Now, I try to balance both, like keeping the Malay heart of kindness and empathy, but also learning from the Japanese sense of discipline and precision.
What is cultural miscommunication?
The failure to communicate ideas or intentions between people from different cultural backgrounds.
Give 2 opposite examples of how values shape the way people behave in social/work situations?
Suggested answer:
Hierarchy --> values respect for authority (Eg. wait for senior members to speak first)
Equality --> values open communication (eg. address superiors by first name, contribute ideas freely)
If cross-cultural misunderstanding causes hurt feelings, which one matters more — intention or impact?
Suggested answer: Impact often carries more weight because meaning depends on how messages are received, not just how they are sent. Good intention does not erase the harm felt. However, acknowledging impact builds understanding and repair.
What is the difference between cross-cultural communication and intercultural communication?
Cross-cultural communication is a comparison of communication styles between two cultures. Intercultural communication is the interaction between 2 or more people from different cultures.
Why can direct communication be interpreted as rude in some cultures but honest in others?
"rude" --> they value harmony in relationships, face-saving, avoiding conflict, respect personal boundaries
"honest" --> efficient, transparent, trustworthy, normal curiosity, healthy debate
Which Thomas–Kilmann conflict style might create the most cultural miscommunication, and why?
The Competing style is high in assertiveness and low in cooperativeness, where one person pushes strongly for their own goals or opinions, often prioritising results over relationships. One culture may view it as assertiveness and leadership while another might view it as rudeness or being insensitve and dismissive.
What is the difference between cultural appropriation and cultural appreciation?
Cultural appropriation is the use of elements from a different culture, often without permission, understanding, or respect for the culture of origin. Cultural appreciation is showing respect, understanding and awareness of another culture, often has permission and engagement with its people.
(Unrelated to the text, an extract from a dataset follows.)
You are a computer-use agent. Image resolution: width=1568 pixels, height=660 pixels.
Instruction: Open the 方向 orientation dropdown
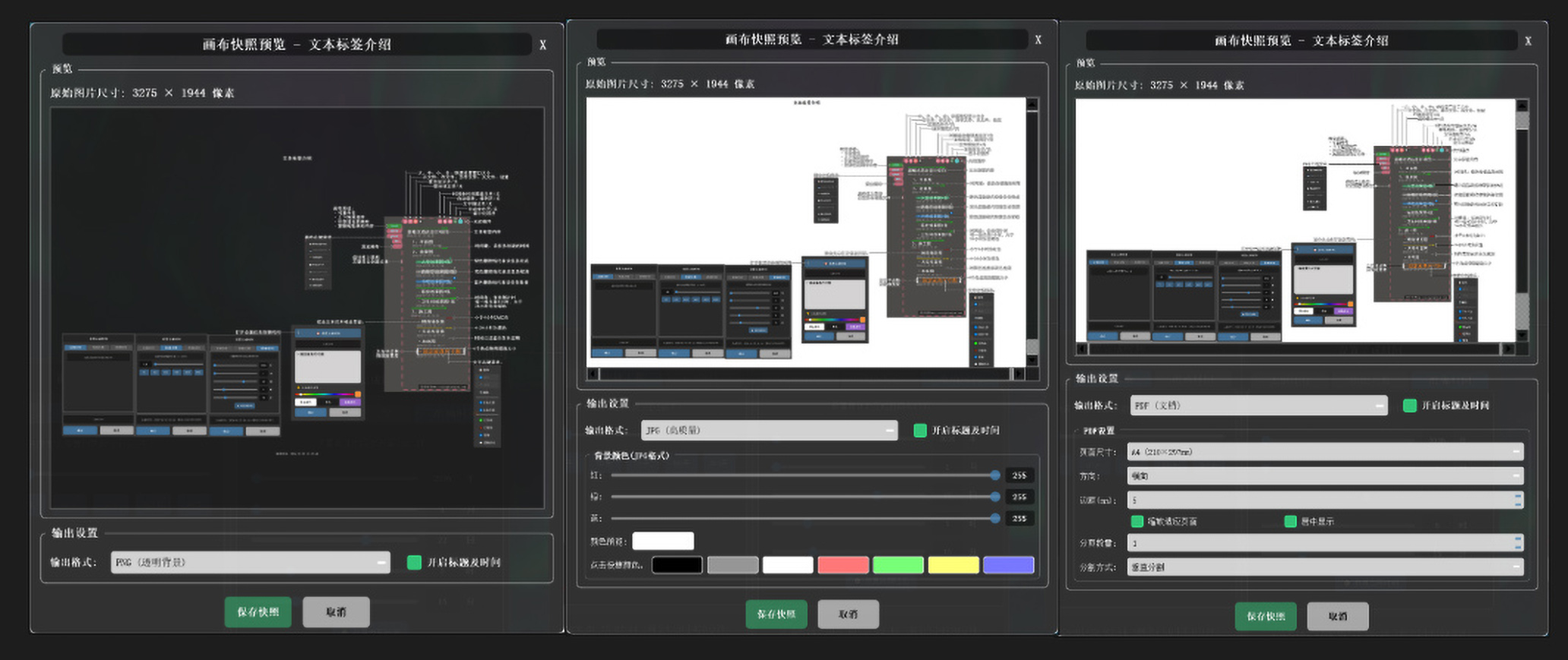(1325, 476)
Explain one benefit and one drawback of globalisation in communication.
Suggested benefit: Allows faster, easier exchange of ideas between people across borders.
Suggested drawback: Can lead to loss of cultural identity (eg. growing dominance of Western communication style)
Is it possible to be respectful without adapting to another person’s cultural norms? Why or why not?
Yes. Respect often starts with intent, awareness, and empathy, not imitation. A person can still show politeness even if they don’t follow every cultural custom. (eg. A visitor who doesn’t bow in Japan but greets with a smile and gentle tone still shows genuine respect.)
However, adaptation often deepens respect. When someone makes an effort to adapt or learn another culture’s norms, it shows humility and sensitivity.